◆ **Provided passage**:
But consider that Tucker trumpeted the incendiary “white genocide” conspiracy, a lie that white South African farmers are being wiped out by savage Blacks. According to the New York Times, a senior Fox executive told other network executives that pretty much everything Carlson said was false and his “coverage had been ripped from far-right sites, including the neo-Nazi Daily Stormer.”
Unlike Murdoch, the Roys have a few misgivings about consorting with fascists. Nonetheless, Logan would have protected Tucker like he did Mencken and Ravenhead — because he brought home the bacon. Despite a widespread advertiser boycott of his show, ad dollars increased as his audience grew. Plus Fox used Tucker’s show to boost the rest of its news channel and revenue.
Tucker was not done in by text messages that came to light in the lawsuit by Dominion Voting Systems claiming defamation by Fox News for its lies about a rigged election. Carlson knew that Trump lawyers like Sidney Powell were lying about 2020 election fraud, but nonetheless he repeatedly went on air to push lies he knew were lies. He led the pack of Fox News personalities who ridiculed in private lies they promoted nightly.
What did in Tucker was text messages in which he bit the hand that fed him. He blasted Fox News for correctly projecting that Biden won Arizona, saying, “Those f---ers are destroying our credibility. It enrages me.” And he lambasted executives in another message for costing “trust and credibility … with our audience.”
The messages from Tucker, other provocateurs like Sean Hannity and Laura Ingraham, and a slew of executives including Rupert Murdoch reveal ATN-worthy business ethics. They were panicking that viewers "abandoned Fox in droves” after the Arizona call.
Fox executives fretted about bleeding viewers to even Trumpier news channels like Newsmax that surged after the 2020 election. One exec said Fox viewers felt “betrayed.”
Another executive said of the fringe news channels, “They are just whacking us.”
Like Logan Roy, Murdoch’s primary concern was the bottom line. Murdoch bemoaned being the first network to call Arizona for Biden, emailing his son and successor, Lachlan, “but at least being second saves us a Trump explosion.” Ten days after the election, Rupert was nervous a growing Newsmax would attract financing to transform it into a genuine rival. According to the Wall Street Journal, he wrote to the Fox News CEO, “Everything at stake here,” and warning “against antagonizing Mr. Trump.”

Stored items
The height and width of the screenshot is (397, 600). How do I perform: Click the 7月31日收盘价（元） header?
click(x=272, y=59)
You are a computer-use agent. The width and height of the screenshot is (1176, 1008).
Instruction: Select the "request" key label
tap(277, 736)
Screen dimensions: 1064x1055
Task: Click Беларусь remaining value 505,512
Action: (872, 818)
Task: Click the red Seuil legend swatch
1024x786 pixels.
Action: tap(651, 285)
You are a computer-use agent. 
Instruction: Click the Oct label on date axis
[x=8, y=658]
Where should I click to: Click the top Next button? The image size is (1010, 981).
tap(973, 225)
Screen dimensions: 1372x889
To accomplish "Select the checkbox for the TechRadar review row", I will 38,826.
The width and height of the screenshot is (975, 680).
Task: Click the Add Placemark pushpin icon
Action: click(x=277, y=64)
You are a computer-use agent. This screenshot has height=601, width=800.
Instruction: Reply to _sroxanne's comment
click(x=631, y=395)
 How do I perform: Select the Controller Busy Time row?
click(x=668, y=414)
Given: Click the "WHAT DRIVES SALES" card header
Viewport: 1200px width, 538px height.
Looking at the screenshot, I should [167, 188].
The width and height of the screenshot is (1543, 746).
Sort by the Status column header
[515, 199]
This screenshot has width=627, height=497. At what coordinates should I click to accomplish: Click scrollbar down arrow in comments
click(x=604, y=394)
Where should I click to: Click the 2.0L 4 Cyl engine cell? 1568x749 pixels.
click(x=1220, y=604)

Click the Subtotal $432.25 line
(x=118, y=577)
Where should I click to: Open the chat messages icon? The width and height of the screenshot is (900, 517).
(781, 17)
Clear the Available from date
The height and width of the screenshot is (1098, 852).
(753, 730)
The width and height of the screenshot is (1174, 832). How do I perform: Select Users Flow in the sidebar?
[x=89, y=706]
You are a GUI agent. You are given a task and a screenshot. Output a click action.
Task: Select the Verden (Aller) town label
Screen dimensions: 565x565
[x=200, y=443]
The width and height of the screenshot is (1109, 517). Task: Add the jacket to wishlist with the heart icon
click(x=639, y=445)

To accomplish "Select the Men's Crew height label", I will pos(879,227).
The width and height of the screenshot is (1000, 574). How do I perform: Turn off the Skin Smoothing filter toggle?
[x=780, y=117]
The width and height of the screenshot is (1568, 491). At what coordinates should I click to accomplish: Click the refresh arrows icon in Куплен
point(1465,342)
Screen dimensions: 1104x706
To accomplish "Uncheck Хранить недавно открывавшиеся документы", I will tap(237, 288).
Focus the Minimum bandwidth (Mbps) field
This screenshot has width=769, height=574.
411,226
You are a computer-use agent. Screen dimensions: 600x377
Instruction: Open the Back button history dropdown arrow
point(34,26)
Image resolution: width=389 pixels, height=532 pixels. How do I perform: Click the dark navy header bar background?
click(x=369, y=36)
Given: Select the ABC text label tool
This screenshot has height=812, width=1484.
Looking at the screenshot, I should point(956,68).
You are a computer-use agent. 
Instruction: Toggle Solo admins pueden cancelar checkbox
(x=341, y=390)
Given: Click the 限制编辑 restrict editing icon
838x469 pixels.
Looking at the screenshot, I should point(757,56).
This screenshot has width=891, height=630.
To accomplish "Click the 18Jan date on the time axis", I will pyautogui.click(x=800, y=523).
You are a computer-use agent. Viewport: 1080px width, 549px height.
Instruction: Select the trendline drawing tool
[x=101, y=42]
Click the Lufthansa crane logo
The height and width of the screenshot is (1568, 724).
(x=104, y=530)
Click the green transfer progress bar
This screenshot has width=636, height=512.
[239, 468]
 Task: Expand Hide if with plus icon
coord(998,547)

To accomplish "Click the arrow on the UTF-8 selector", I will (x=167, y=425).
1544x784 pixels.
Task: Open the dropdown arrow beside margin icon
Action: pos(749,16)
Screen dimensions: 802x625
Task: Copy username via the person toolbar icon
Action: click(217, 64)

◆ **Assigned task A**:
Answer these questions from the passage on Tucker Carlson and Fox News:
(i) Which neo-Nazi site did a senior Fox executive say Carlson's coverage had been ripped from?
(ii) Fox News correctly projecting that Biden won which state drew Carlson's anger?
(iii) Which channel did Murdoch worry would attract financing and become a genuine rival?
◆ **Assigned task B**: Carry on the passage on Tucker Carlson and Fox News, picking up right after its last sentence.

◆ **Expected output A**:
(i) The Daily Stormer
(ii) Arizona
(iii) Newsmax

◆ **Expected output B**:
On-air, of course, Fox News was hyping election fraud stories around the clock: suitcases full of secret ballots; Venezuelan President Hugo Chávez, who died in 2013, fixed the election; Dominion software shaved votes from Trump and added them to Biden; Dominion voting machines could be hacked; 35,000 votes illegally cast in Georgia; George Soros stole the election, and many more.
The end result was the insurrection. Murdoch admitted it while erasing his role in instigating the first-ever coup attempt on the U.S. Capitol. “Trump insisting on the election being stolen and convincing 25 percent of Americans was a huge disservice to the country. Pretty much a crime. Inevitably it blew up Jan. 6th.”
Tucker is gone, joining other departed Fox hate meisters who seemed too big to fail: Bill O’Reilly, Lou Dobbs, Glenn Beck and Roger Ailes. Fox is out nearly a billion dollars with other lawsuits in the works with even larger potential payouts. U.S. politics are broken with a hollow centrist party formally in power but too cowardly to do anything bold.
Fox News marches on. There will be new demagogues. There will be new groups to demonize. Its business model — ATN’s business model — of harnessing extremism for power and profit remains intact.
Logan Roy would be smiling wherever he is.
Arun Gupta is a journalist who has written for the Washington Post, The Nation, Raw Story, The Guardian, and Jacobin. He is a graduate of the French Culinary Institute in New York and author of the upcoming “Bacon as a Weapon of Mass Destruction: A Junk Food-Loving Chef’s Inquiry Into Taste” (The New Press).